And yet people complain about how hard it is to start a company. Can't find funding. Can't find developers. Need design help.
So when people like Calacanis talk about starting a "startup camp", I actually think it has the pottential to perpetuate a problem.
There are people who would all too eagerly sign up for Jason's startup camp that, if they don't get in, will just sit on their asses and just work on their TechStars or Ycombinator application. Don't get me wrong--every entrepreneur should have the attitude that Jason does:
"Perhaps my favorite thing to do outside of building companies is help other folks build companies."
But unfortunately, a lot of startups only look to A-list bloggers and these well publicized programs, but fail to recognize that much of what they get from that kind of connection can and, actually, MUST be replicated to achieve success. So, it's great if you get into one of these things, but don't wait!! There may be some people to help you, but no one is going to help if you don't help yourself first.
Build your own "camp"!!
Your industry isn't "Web 2.0." If you are Snooth, then your industry is wine. If you are Sportsvite, then your industry is recreational sports. If you're BricaBox, you need to know the publisher/CMS world. You need to spend time with the experts, and even the incumbants in the industry--the people who you want to strike business development deals with.
And frankly, you can and should do this on your own. Established companies want to know who the innovators are. If they're smart, they want to talk to you earlier rather than later, so you can innovate in a way that helps them out as well, rather than crush them later.
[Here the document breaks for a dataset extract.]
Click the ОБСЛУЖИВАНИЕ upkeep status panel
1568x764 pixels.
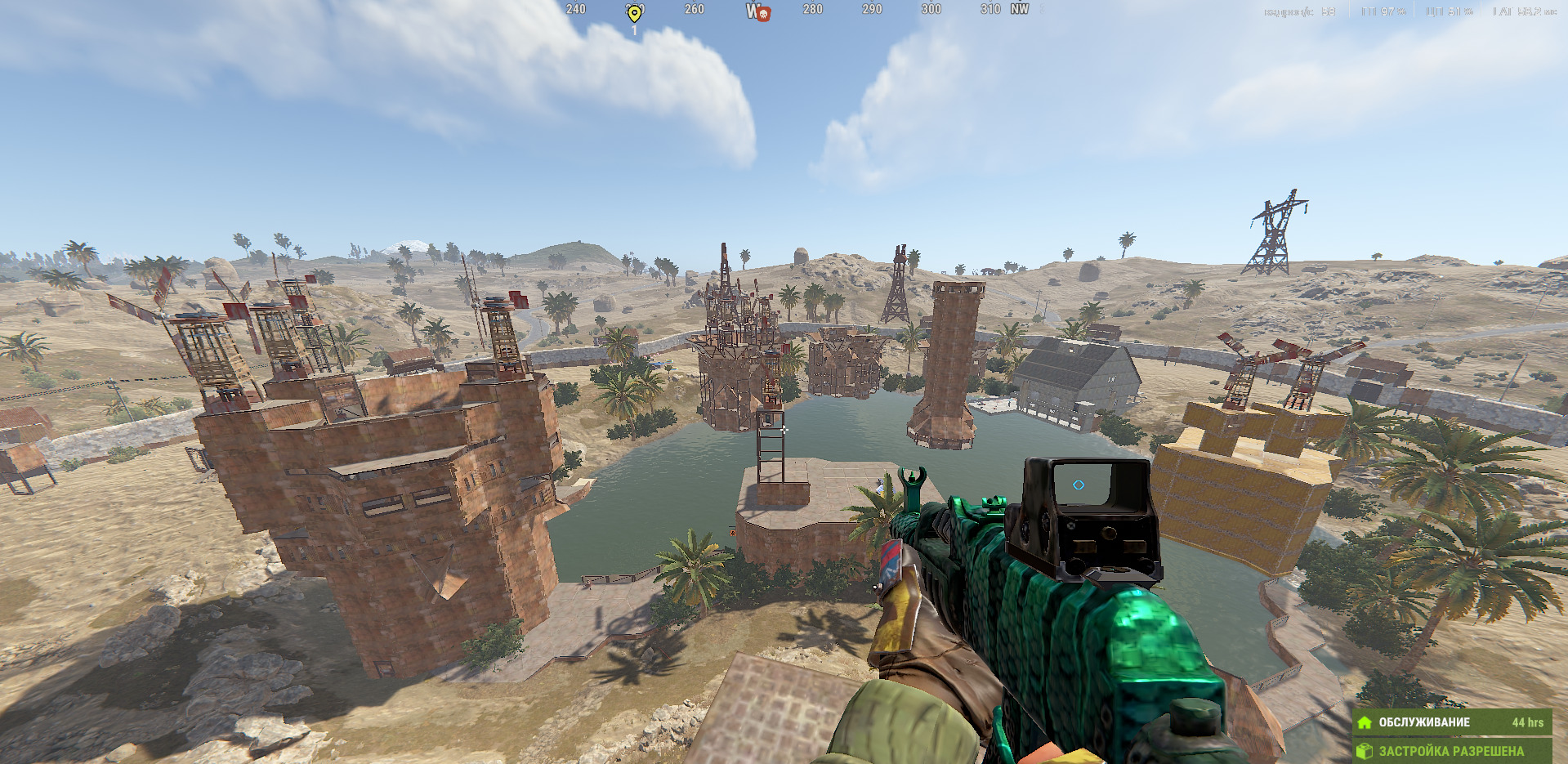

One of my biggest pet peeves is when startups that are stuck in the idea or even early development phase haven't had any conversations with potential customers, partners, etc. And I don't mean, "Oh, yeah, we talked to one guy who works for Big Media, Inc. and he said they'd use it." I mean 30 conversations that go in-depth. Even 50! Kick the tires of your business plan by talking to the people you're actually trying to get into business with.
Talk to other entrepreneurs, too. Not everyone can have a sit down with Mark Zuckerberg, but not everyone is trying to build Facebook either--and there are lots of entrepreneurs that are much more local to you and much more accessible that you should be talking to. Surround yourself with these people. Join or form small groups of startups that meet weekly to get and give feedback. Understand the successful companies in your space and what lessons they learned on the way up.
Again, don't get me wrong, it's cool to spend a summer on someone else's dime. But, if you don't get into Ycombinator, that shouldn't stop you from getting the advice and feedback you need to move forward!